Vingt-huit heures plus tard, il ne put résister et l’appela. Depuis ce jour-là, ils ne se quittèrent plus.
Les débuts de leur histoire furent difficiles. Deux semaines après leur rencontre, Caroline eut un accident de moto. La communication fut interrompue, et Andrew ne sut rien d’elle pendant deux jours, ne sachant pas si elle était vivante, jusqu’à ce qu’il entende enfin sa voix. Il se précipita à l’hôpital, où ils échangèrent leur premier baiser.
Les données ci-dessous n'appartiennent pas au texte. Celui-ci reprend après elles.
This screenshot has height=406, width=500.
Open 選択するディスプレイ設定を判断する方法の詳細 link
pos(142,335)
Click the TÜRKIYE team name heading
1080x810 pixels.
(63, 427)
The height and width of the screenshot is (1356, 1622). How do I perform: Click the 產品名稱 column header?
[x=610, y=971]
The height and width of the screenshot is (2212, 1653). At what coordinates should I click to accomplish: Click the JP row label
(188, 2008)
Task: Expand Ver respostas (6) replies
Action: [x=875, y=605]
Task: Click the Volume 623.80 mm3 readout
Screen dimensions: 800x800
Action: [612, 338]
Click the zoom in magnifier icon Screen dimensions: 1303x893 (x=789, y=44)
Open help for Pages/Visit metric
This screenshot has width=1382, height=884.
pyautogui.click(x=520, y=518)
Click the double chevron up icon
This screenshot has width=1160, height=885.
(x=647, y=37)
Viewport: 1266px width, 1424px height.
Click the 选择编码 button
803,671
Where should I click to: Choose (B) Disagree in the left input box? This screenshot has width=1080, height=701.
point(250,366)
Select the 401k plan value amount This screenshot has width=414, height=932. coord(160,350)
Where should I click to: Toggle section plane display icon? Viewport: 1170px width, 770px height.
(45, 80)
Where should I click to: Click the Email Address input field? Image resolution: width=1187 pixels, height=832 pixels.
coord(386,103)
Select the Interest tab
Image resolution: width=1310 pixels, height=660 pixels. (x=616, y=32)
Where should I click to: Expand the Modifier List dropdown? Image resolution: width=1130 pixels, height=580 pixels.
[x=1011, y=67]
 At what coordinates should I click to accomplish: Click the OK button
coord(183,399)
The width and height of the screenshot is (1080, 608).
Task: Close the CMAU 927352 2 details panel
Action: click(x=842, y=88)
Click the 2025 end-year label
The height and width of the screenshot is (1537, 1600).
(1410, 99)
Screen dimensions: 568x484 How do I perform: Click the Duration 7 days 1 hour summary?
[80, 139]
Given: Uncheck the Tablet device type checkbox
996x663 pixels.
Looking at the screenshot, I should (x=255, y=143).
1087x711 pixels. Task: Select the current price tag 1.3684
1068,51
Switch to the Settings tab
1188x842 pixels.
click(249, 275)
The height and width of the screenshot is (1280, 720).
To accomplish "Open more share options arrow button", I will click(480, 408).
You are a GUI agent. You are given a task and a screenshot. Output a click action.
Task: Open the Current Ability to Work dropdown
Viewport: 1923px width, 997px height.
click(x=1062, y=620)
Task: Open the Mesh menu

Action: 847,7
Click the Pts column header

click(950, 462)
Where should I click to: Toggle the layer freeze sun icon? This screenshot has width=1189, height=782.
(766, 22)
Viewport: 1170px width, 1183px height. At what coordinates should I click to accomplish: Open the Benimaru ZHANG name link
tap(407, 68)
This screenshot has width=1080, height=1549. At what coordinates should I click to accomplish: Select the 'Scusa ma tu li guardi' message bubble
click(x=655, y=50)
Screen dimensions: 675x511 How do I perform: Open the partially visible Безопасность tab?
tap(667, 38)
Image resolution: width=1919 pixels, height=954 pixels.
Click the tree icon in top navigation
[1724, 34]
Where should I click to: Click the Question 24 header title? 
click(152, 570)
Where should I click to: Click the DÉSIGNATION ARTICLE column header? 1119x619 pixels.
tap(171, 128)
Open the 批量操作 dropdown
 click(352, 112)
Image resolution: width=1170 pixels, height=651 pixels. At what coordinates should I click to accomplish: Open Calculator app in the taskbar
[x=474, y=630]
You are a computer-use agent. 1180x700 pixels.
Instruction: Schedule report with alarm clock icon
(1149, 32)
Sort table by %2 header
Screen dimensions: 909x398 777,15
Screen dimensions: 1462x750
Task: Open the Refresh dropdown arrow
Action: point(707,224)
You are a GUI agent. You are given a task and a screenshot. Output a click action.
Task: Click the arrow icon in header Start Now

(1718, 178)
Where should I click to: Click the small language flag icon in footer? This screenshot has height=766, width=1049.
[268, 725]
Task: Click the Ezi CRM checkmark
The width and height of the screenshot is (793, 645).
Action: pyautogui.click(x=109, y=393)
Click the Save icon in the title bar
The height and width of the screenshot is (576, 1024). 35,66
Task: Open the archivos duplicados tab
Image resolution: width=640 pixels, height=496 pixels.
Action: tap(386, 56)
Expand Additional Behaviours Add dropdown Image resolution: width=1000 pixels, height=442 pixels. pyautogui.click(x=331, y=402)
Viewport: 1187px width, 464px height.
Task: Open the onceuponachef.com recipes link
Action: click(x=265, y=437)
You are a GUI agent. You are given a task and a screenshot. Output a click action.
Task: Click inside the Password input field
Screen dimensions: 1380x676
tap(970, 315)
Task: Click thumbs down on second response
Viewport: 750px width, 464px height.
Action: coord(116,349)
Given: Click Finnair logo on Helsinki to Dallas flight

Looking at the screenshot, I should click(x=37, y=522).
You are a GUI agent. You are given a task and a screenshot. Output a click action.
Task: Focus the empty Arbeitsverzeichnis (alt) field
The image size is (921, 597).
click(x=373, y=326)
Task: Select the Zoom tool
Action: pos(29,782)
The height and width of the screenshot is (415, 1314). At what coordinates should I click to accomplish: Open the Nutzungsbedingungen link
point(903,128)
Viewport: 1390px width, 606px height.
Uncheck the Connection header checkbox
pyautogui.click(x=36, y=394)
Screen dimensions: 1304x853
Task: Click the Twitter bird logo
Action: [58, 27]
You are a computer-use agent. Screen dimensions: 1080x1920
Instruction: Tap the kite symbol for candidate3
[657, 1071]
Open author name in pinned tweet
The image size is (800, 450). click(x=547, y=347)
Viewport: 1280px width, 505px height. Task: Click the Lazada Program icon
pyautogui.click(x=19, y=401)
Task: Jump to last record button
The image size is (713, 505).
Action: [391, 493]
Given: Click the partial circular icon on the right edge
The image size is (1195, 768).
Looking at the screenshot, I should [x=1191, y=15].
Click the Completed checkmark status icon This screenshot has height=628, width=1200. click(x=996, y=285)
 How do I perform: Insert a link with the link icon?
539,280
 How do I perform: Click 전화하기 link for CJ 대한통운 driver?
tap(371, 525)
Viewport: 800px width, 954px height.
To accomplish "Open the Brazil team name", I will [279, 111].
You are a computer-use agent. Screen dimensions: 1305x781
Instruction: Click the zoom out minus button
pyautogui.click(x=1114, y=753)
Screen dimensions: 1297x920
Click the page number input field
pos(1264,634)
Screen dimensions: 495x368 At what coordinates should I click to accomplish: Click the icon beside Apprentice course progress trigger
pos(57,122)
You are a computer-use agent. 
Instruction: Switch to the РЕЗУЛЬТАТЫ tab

Onze mois après leur rencontre, il lui fit sa demande en mariage, citant Jane Austen :
— Je ne peux plus cacher mes sentiments. Tu dois savoir à quel point je t’aime. Laisse-moi faire de toi ma femme.
Ils se marièrent six semaines plus tard.
Deux mois après, Caroline découvrit qu’elle était enceinte. Mais la première échographie révéla que la grossesse serait compliquée. Le bébé était plus grand que la moyenne, ce qui imposait un accouchement par césarienne. De plus, elle fut diagnostiquée avec un syndrome des ovaires polykystiques, augmentant considérablement le risque de fausse couche.
On lui prescrivit du metformine, un régime strict, et un suivi médical constant. Au cinquième mois, elle fut hospitalisée : les analyses montrèrent un risque élevé de fausse couche. Elle sortit trois semaines plus tard, lorsque son état se stabilisa.
Chaque visite médicale était une source d’angoisse et de peur. Puis, le jour où elle entendit enfin les mots tant attendus « tout va bien », le destin frappa à nouveau…
La communication fut soudainement coupée. Andrew se précipita à l’hôpital. En chemin, il apprit une terrible nouvelle : Caroline avait eu un accident, sa vie était en danger. Les médecins décidèrent d’une intervention chirurgicale d’urgence — sans quoi l’enfant ne survivrait pas.
Caroline, à peine consciente, répétait inlassablement :
— S’il vous plaît… sauvez mon bébé… ne le laissez pas partir… qu’il vive…
Ce n’étaient pas de simples mots. C’était une supplication née d’un instinct maternel puissant. Pour son fils, elle était prête à abandonner sa propre vie.
L’enfant naquit vivant. Caroline, le prenant dans ses bras, murmura :
— Il est si beau…
Puis perdit connaissance.
Les médecins entreprirent une réanimation. Elle reprit conscience quelques instants, regarda le docteur, serra sa main et dit doucement :
— Promettez-moi… prenez soin de mon fils… quoi qu’il arrive…
Ce furent ses derniers mots. Quelques secondes plus tard, elle s’éteignit.
Lorsque Andrew arriva à l’hôpital, on lui remit le nouveau-né. Mais il ne put regarder l’enfant — devenu pour lui le symbole d’une perte irréparable. Andrew partit. Depuis, personne n’a plus eu de ses nouvelles.
Mais le docteur David Bennett ne pouvait oublier les derniers mots de Caroline :
« Prenez soin de mon fils »
Il prit une décision : adopter le garçon.
Ce choix ne fut pas impulsif. Pendant de longues années, le docteur et sa femme avaient vainement essayé d’avoir des enfants. Ils avaient traversé traitements, déceptions et larmes. Et voilà que cet enfant, qui avait besoin d’amour, de protection et d’une famille, leur était confié. Un enfant pour qui une femme avait donné l’impossible.
Ils l’appelèrent Ronald Myers. Le premier prénom, hommage à la grâce divine ; le second, souvenir de la mère qui avait tout sacrifié pour son fils.
Aujourd’hui, Ronald a quatorze ans. Il connaît la vérité. Il sait qu’il est né de l’amour, que sa mère a donné sa vie pour lui, et que le docteur en qui elle avait confiance est devenu son père.